I put the word Greek in quotes because as much as I would like to say that "Greek" yogurt is a Greek idea, it's not only Greek. Strained yogurt also known as Greek yogurt is used in many countries particularly in the Middle East and in the Balkans, which also have a very strong yogurt tradition. But outside of those countries, this strained yogurt is considered very Greek. Many "Greek" yogurts have Greek names; for example Voskos, which means shepherd, or Oikos, which means house. We see commercials with YiaYia (Grandma) and John Stamos (Greek-American). Some believe this Greek characterization came about from the Greek dairy company Fage, who was the first to import this type of yogurt and market it as Greek.
But what is this so-called Greek yogurt? It is basically yogurt that has been strained leaving behind the whey. Because of this different preparation method, Greek-style yogurt is lower in carbs than regular yogurts, higher in protein, creamy, rich and basically an indulgence without all the negative consequences. But you might be surprised to learn that Greeks don't consider it any healthier that plain ol' yogurt.

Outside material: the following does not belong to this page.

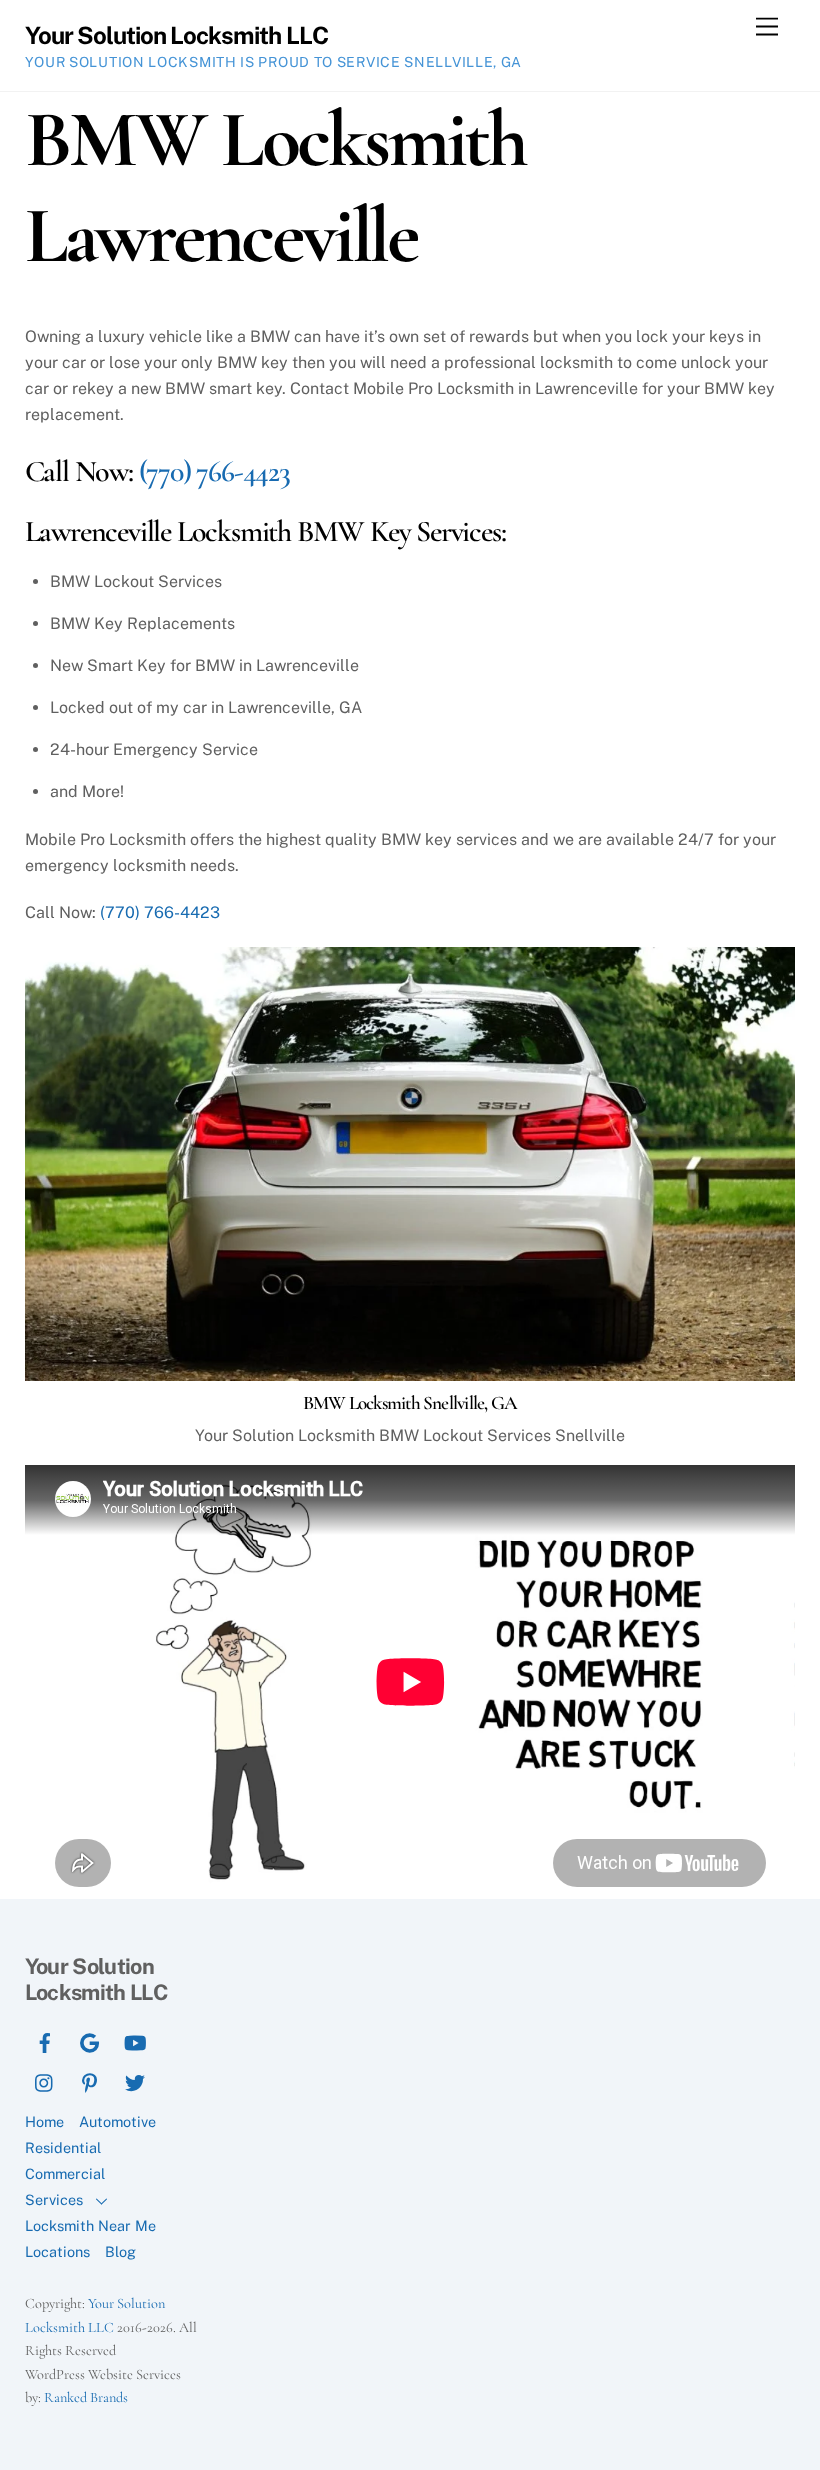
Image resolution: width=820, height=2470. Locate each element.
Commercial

For one thing, Greeks do not think strained (Greek) yogurt is some sort of super food. It really is just an alternative yogurt that is creamier than the traditional kind. Actually strained "Greek"-style yogurt is not even considered yogurt by many. My grandfather, who lived to be 102, would say "if the yogurt doesn't have the whey in it, then it's not yogurt."

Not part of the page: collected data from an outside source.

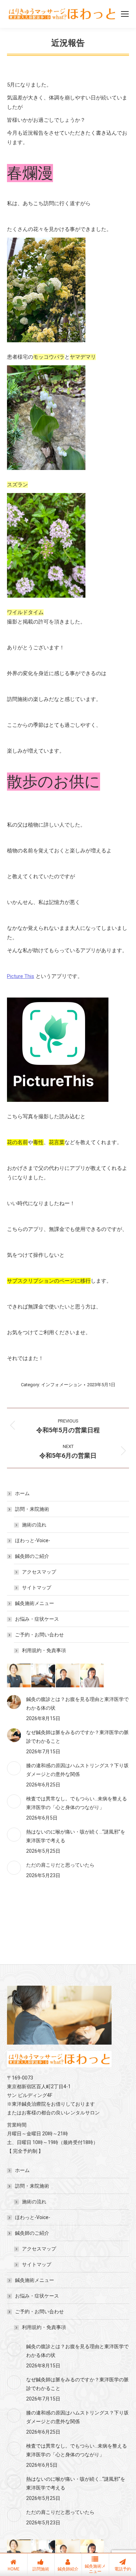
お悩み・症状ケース (37, 1619)
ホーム (22, 1493)
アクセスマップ (39, 1572)
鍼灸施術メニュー (34, 1603)
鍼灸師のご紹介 (32, 1556)
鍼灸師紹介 (68, 2569)
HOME (14, 2569)
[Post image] (14, 1702)
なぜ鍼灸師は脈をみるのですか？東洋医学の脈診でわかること (77, 1737)
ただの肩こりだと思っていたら (60, 1865)
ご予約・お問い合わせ (39, 1634)
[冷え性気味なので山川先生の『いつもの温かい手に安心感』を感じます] (92, 1676)
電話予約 (122, 2569)
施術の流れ (34, 1525)
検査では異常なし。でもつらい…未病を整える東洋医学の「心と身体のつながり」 (76, 1803)
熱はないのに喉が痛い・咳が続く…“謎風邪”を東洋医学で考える (75, 1836)
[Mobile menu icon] (125, 14)
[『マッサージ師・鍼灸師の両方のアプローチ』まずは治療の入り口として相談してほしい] (19, 1676)
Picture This (20, 976)
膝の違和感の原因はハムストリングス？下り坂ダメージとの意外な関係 (77, 1770)
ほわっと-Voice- (32, 1540)
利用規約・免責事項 (44, 1650)
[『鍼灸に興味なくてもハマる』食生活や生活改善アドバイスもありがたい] (68, 1676)
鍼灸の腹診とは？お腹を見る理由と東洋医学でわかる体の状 (77, 1703)
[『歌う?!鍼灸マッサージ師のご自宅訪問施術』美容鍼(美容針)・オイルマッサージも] (43, 1676)
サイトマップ (36, 1587)
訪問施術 (40, 2569)
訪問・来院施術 (32, 1509)
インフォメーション (61, 1384)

In the past, Greeks would mostly eat traditional yogurt made from leftover sheep's milk after making cheese. This non-strained sheep's milk yogurt that was stored in ceramic containers (and still is) with a layer of skin on top, was an important part of the traditional Greek-Mediterranean diet and had multiple health benefits, most likely due to the fact that it came from sheep's milk, not cow's milk. In those days, strained yogurt was available and it was known as the yogurt from the "bag", because the yogurt was hung in fabric bags to be strained. Sometimes farmers would make strained yogurt when they had too much milk left over and they had to find a way to use it, since strained yogurt requires more milk to produce.
Today, things have changed a bit: You'll find several brands of strained yogurt in Greek supermarkets, but Greeks are purists when it comes to their yogurt: You won't find cheesecake and key lime-flavored yogurts -- plain non-flavored yogurt continues to be a best seller.

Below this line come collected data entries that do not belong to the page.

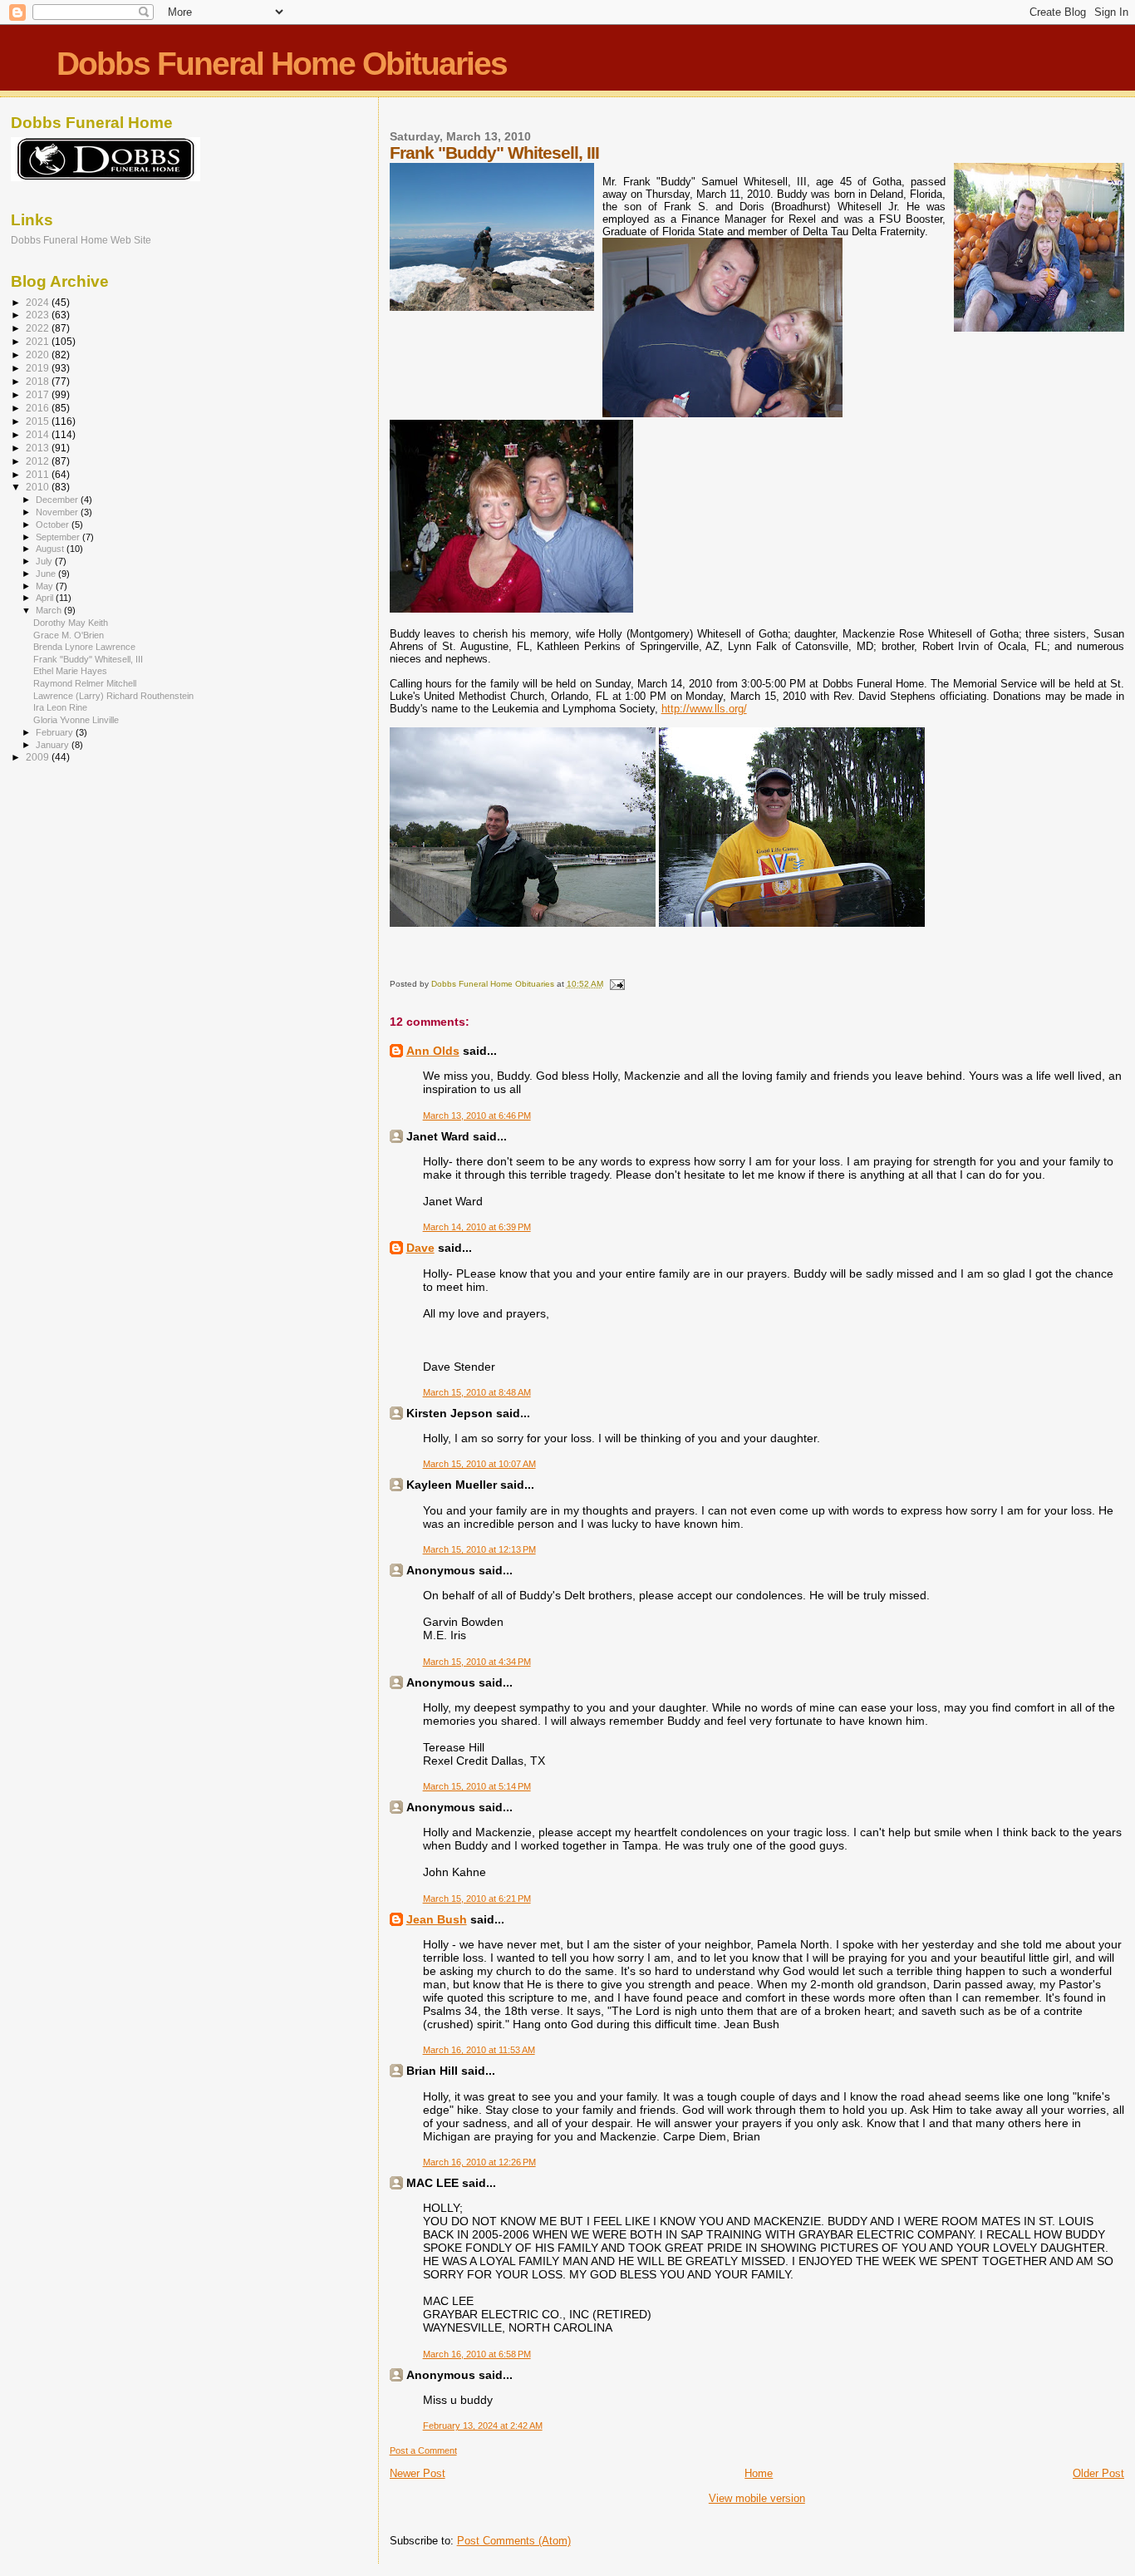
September (59, 537)
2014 (39, 434)
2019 (39, 367)
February (56, 732)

But the question remains: Are Greeks right? Is regular yogurt healthier than Greek-style yogurt? Well yes, if you live in Greece that is. When I compared the nutritional value of traditional yogurt made from sheep's milk and traditional strained yogurt, I found that in fact traditional sheep's milk yogurt had more protein, less calories, less fat and higher amounts of certain minerals as well as Omega-3 fatty acids than the strained yogurt.
At the end of the day, one thing is for sure: Yogurt is a health food and whether it is plain or Greek-style, it's how you use it and what you add to it that makes all the difference.